根据本发明的一个实施例,在(2)对不同、异构数据源中的属性词汇进行 统一中,如果目标数据源中存在匹配成功的媒资实体,则对其属性进行更新; 若匹配失败,则说明目标数据源中不存在该媒资实体,需将该实体添加到目标 数据源中。在实体匹配成功后进行属性值对齐更新的时候,存在属性值歧义的 情况,保留最新更新的属性值。具体而言,在属性统一中,对三元组中的“属性” 值进行更新。According to an embodiment of the present invention, in (2) unifying attribute vocabulary in different and heterogeneous data sources, if there is a successfully matched media resource entity in the target data source, update its attributes; if the matching fails , it means that the media asset entity does not exist in the target data source, and the entity needs to be added to the target data source. When the attribute value is aligned and updated after the entity matching is successful, there is an attribute value ambiguity, and the newly updated attribute value is retained. Specifically, in attribute unification, the "attribute" value in the triple is updated.
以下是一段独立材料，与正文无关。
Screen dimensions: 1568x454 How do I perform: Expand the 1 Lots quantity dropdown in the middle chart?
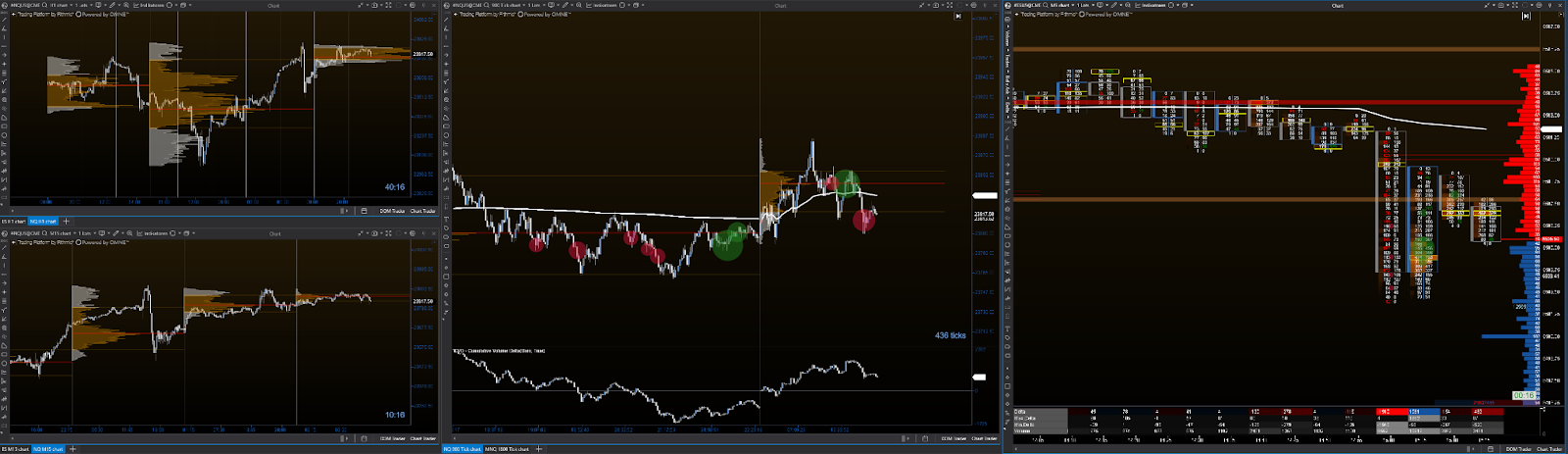click(546, 5)
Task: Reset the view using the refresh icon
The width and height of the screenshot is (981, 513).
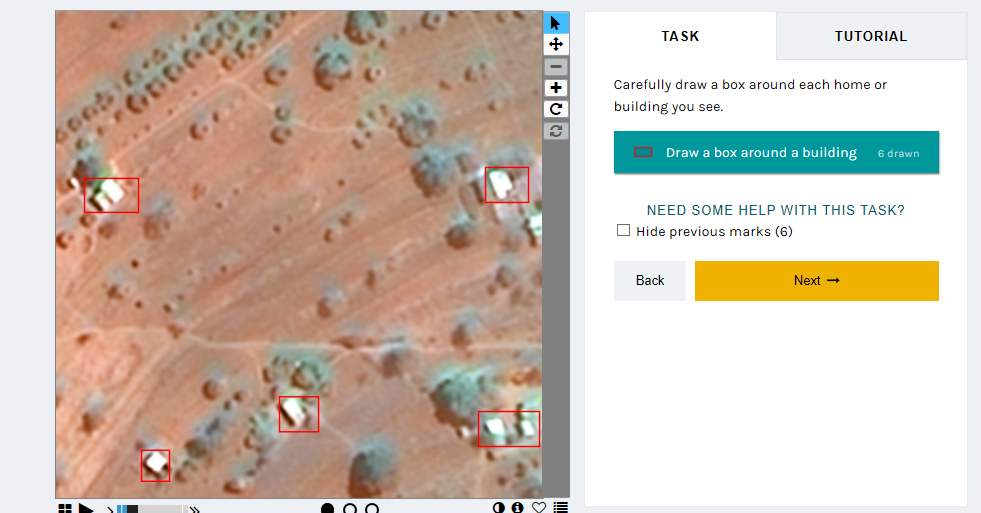Action: [556, 130]
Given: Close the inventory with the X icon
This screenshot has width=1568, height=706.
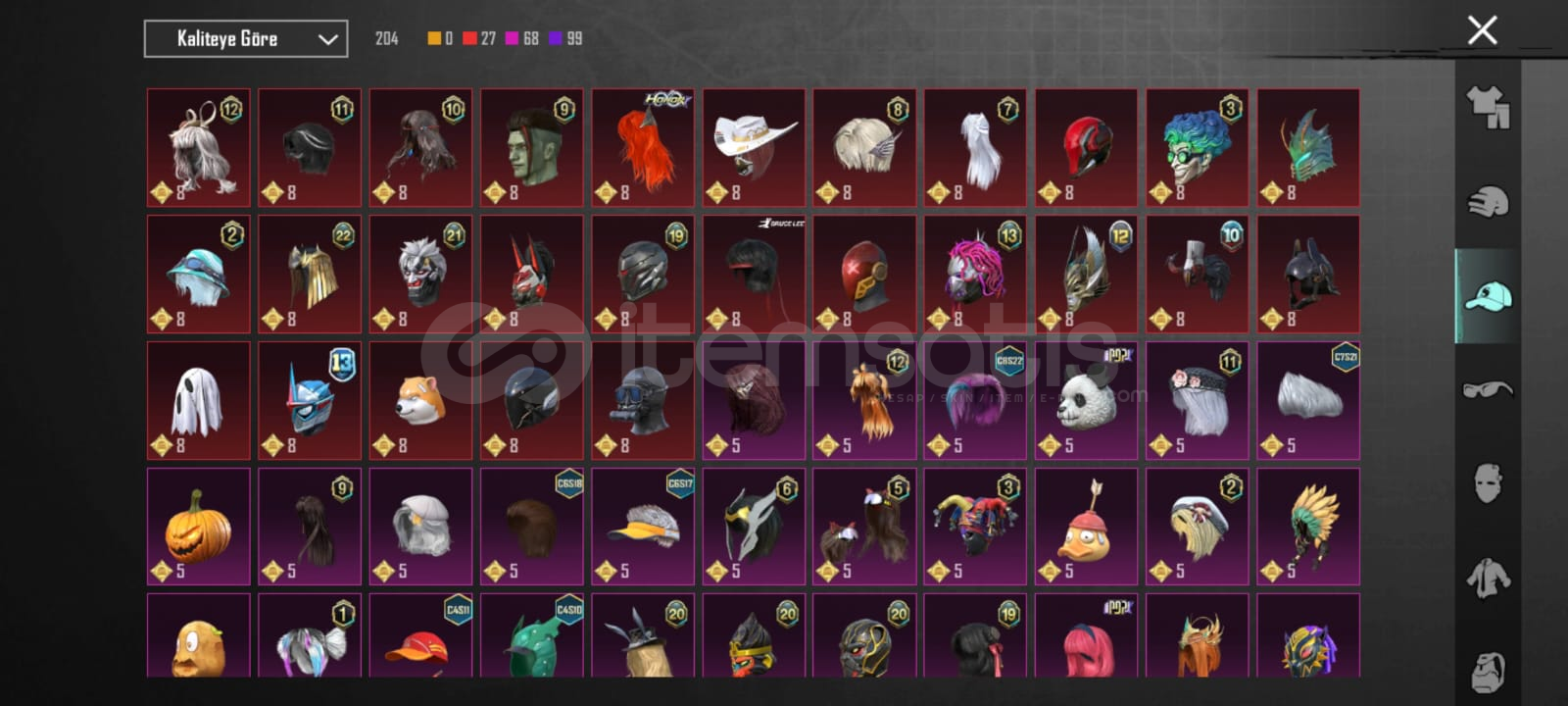Looking at the screenshot, I should [x=1482, y=30].
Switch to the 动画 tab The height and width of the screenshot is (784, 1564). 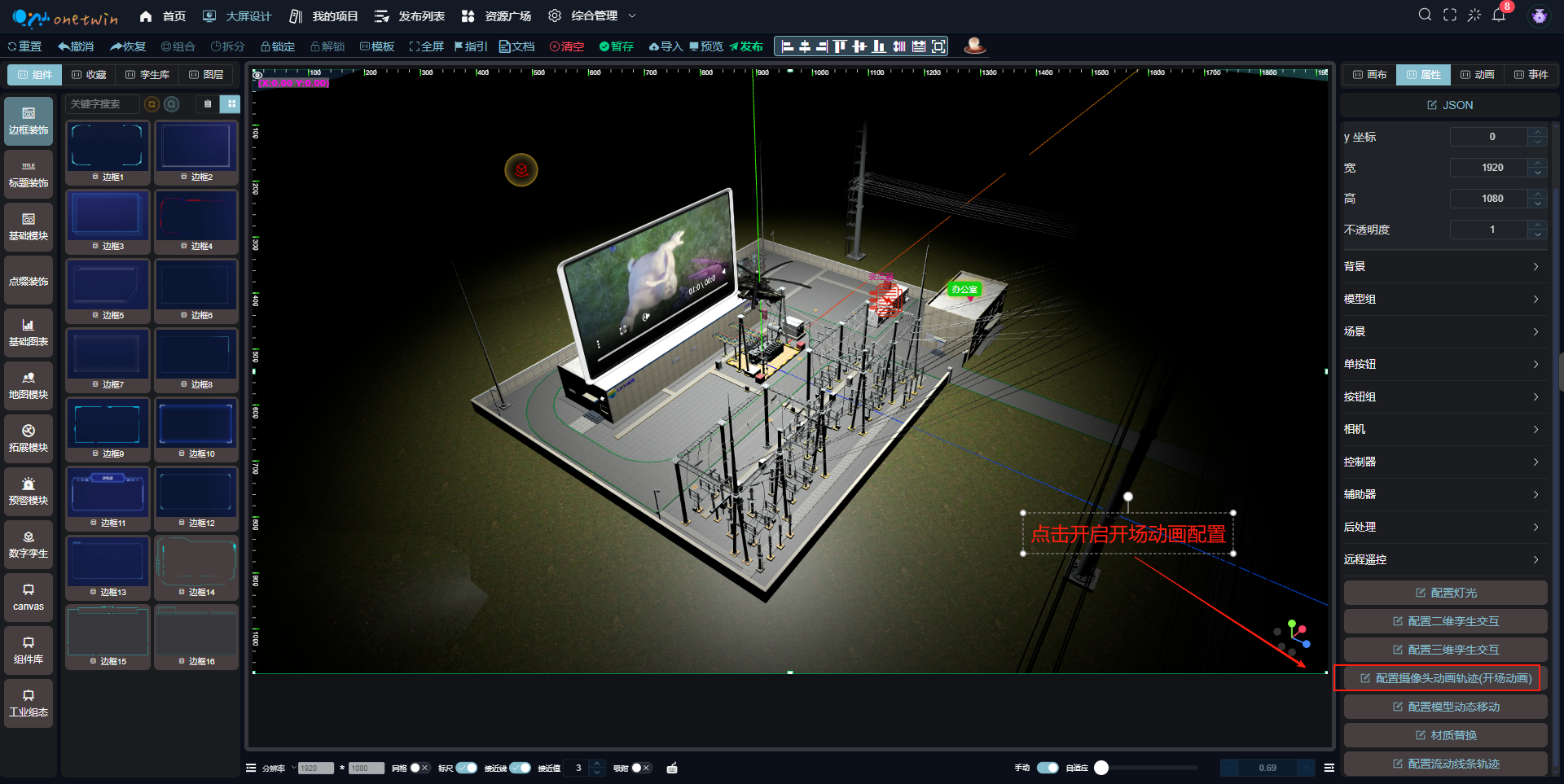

举例而言,如果某个视频A既存在于百度百科,也存在于豆瓣电影,在进 行如上所述的实体对齐后,可将来自百度百科和豆瓣电影两者的针对视频A的 属性进行统一,并更新针对视频A的三元组中的属性值。即,如果该三元组是 基于来自百度百科的词条所构建的,则用豆瓣电影中的数据对该百度词条属性 进行更新。For example, if a certain video A exists in both Baidu Baike and Douban Movie, after performing entity alignment as described above, the attributes for video A from Baidu Baike and Douban Movie can be unified, and Update attribute values in triples for video A. That is, if the triplet is constructed based on the entry from Baidu Baike, the Baidu entry attribute is updated with the data in Douban Movie.
根据本发明的一个实施例,在进行实体对齐和属性统一后,可将实体关键 词(媒资标签)纳入属性值作为补充,以进一步更新针对实体的三元组。例如, 三元组中的属性值将通过纳入媒资标签来被进一步更新。According to an embodiment of the present invention, after entity alignment and attribute unification, entity keywords (media asset tags) may be included in attribute values as supplements to further update triples for entities. For example, attribute values in triples will be further updated by including media asset tags.
根据本发明的一个实施例,知识图谱构建模块103被配置成根据融合后的 媒资信息来构建知识图谱。具体而言,知识图谱构建模块103被配置成根据最 终得到的以实体为中心的三元组用图数据库Neo4j来存储和构建媒资知识图谱。 本领域的技术人员完全可以理解如何利用图数据库Neo4j来构建知识图谱,此 构建方式不在本发明的保护范围之内。According to an embodiment of the present invention, the knowledge graph building module 103 is configured to build a knowledge graph according to the fused media asset information. Specifically, the knowledge graph building module 103 is configured to store and build a media resource knowledge graph with the graph database Neo4j according to the finally obtained entity-centric triples. Those skilled in the art can fully understand how to use the graph database Neo4j to construct a knowledge graph, and this construction method is not within the protection scope of the present invention.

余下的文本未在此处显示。